7 thoughts on “At Ardbeg, Pt. 2: Lunch (Scotland)

  1. Hi there,

    I had lunch once at Glenfiddich. I recommend that if you have not alredy tried it. As to Islay – I can recommend the restaurant at Port Charlotte Hotel, Port Charlotte. Unfortunately I have no experience with other distillery cafes on the island
    Have a nice trip.


  2. We tried to eat at the Port Charlotte Hotel on this trip—we had no reservations and were turned away even though the entire restaurant was empty. It is not unlikely that they were in fact booked up but there was a two second pause from our asking if they had a table to a not very convincing “no” from the manager that made us think otherwise. This was in the main restaurant—there seemed to be another dining area at the lower level that was completely full—maybe a group? Anyway, we ended up at the Lochside Inn/Hotel in Bowmore and that was definitely our worst meal of the entire trip, not just on Islay.

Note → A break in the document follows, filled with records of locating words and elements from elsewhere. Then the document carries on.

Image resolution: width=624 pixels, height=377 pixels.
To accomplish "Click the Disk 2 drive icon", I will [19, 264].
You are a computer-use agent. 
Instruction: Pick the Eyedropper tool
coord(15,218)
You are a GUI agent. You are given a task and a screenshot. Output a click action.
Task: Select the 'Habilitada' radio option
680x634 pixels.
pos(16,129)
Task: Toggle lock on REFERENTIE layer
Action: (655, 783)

    Will keep the Glenfiddich cafe in mind if I ever get to make it to the Speyside.


    • Hi there,

      sorry to hear that…. should have mentioned that we were there very early in the year in March to be precise.
      And a second thing… British table booking customs always amaze me.
      It seems they hold a table booked for 8.00 pm from opening time to 8.00 pm.
      So it can and does happen that they turn you away when you ask for a table without booking if you arrive
      at 6.00 pm or even earlier.
      If you have booked thus you can be sure that your table is waiting at the booked time when you arrive.
      For bussiness it would be better to have guests at that said tabel twice in the evening or day.
      Even if there is a certain risk the first guests are not leaving in time…
      anyway makes me think that I would rather not want run a restaurant.

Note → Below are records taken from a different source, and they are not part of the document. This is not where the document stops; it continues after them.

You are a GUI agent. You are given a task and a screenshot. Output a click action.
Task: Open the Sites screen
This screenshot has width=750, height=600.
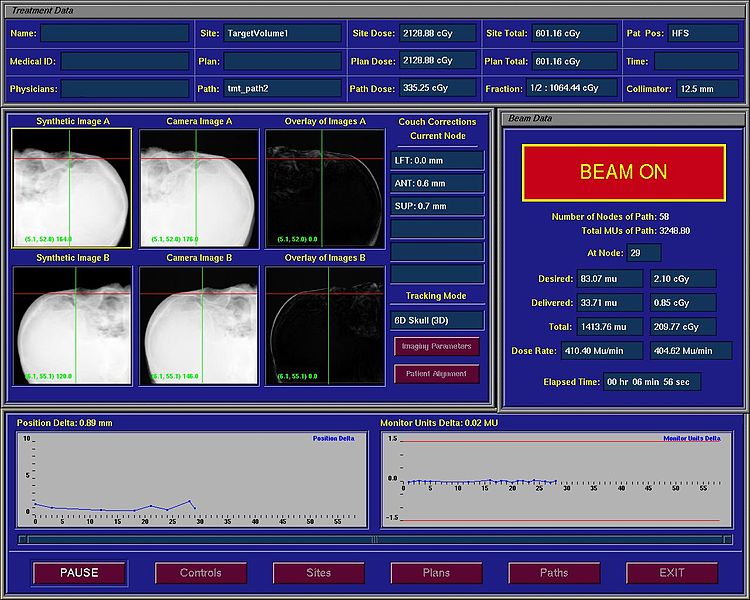pos(319,573)
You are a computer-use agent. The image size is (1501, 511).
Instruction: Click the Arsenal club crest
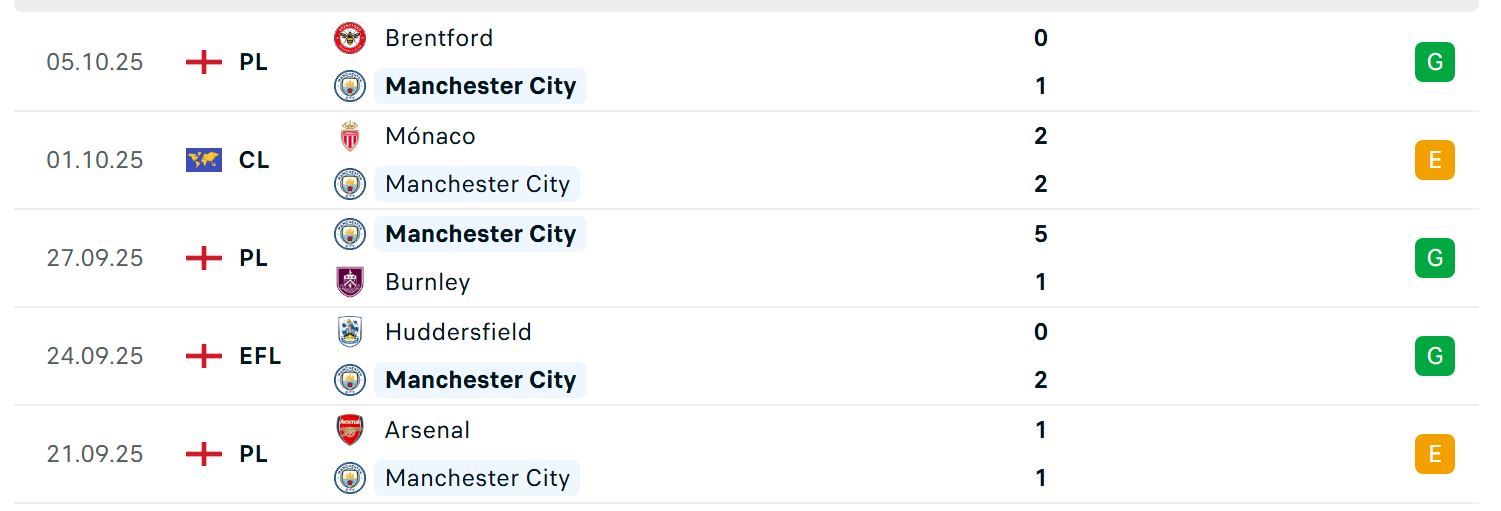(x=350, y=430)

  3. By the way, I’ve been back in the US from Scotland for more than a month now. However, the Old Kiln Cafe report is largely current in that daily specials aside, the rest of the menu seems fixed (and there are pictures of it in the gallery). Based on what we ate I’d suggest it’s probably all pretty good. And I have a feeling that many of the specials probably repeat often too in a given season.

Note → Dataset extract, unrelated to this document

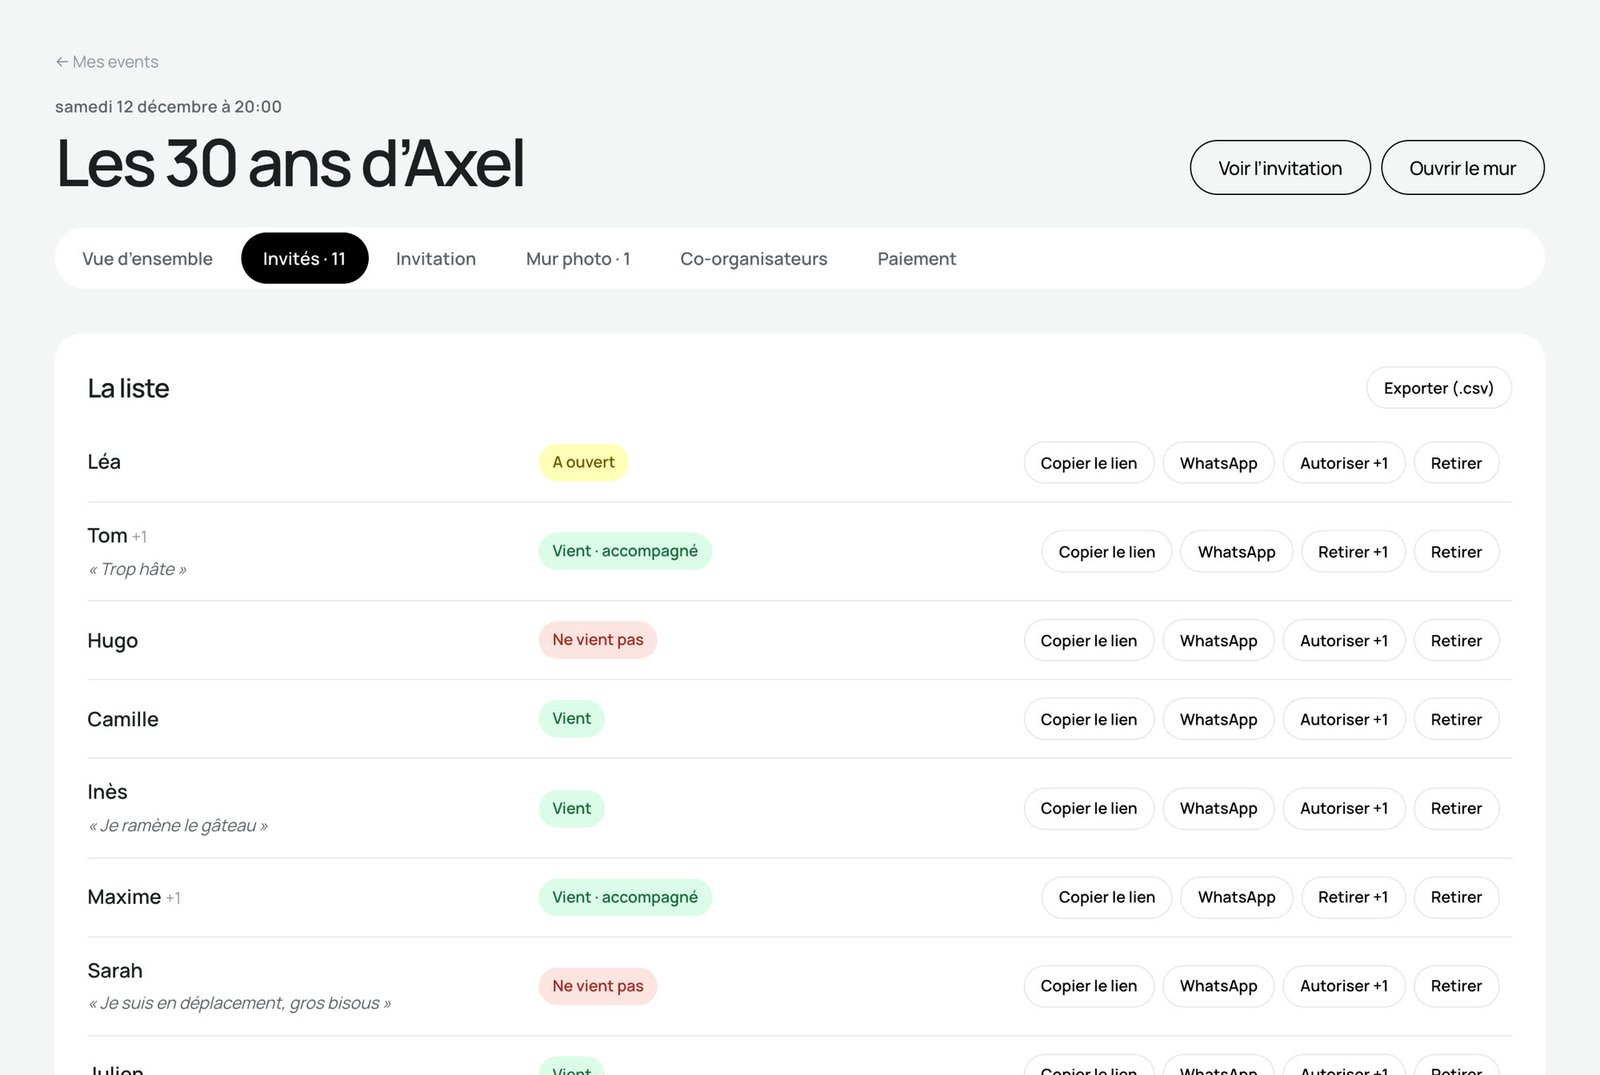Copy the invitation link for Léa
1600x1075 pixels.
(x=1089, y=463)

  4. The Old Kiln Cafe is, as far as I know, a rarity among distillery restaurants, if not unique. My hazy recollection of the cafe at Kilchoman is that it was okay, but nothing on that order.

    I’ve eaten at the Port Charlotte Hotel many times, but always in the pub, and always in October, when it’s not quite so busy. I have to say, though, that recently, I’m having more trouble getting served when I just walk into a restaurant, even at that time of year. It’s a bit of a problem for me, because I’m not really organized enough to say in advance what time I’m going to show up for dinner, or even where, sometimes.

    It could be worse–Michael Jackson (you know which one I mean) reported once that he couldn’t get a sandwich to go during Feis Ile, because he hadn’t booked. If they won’t serve Michael freakin’ Jackson, what chance do you or I have?


  5. I can back up Kallaskander: the Glenfiddich food offering is pretty good.

    I agree with you, though: given that these distilleries are located in the more remote parts of Scotland, surrounded by coast or countryside, there maybe ought to be more attempting the restaurant side of things with a focus on local produce. It would underline the ‘terroir’ storyline, surely? I’d certainly pay more for a ‘draff-fed’ steak.


  6. In terms of distilleries serving real food, my only experience/recollection includes Ardbeg, Glenfiddich, and Glenlivet. The last one was pretty anonymous, but Glenfiddich was very nice.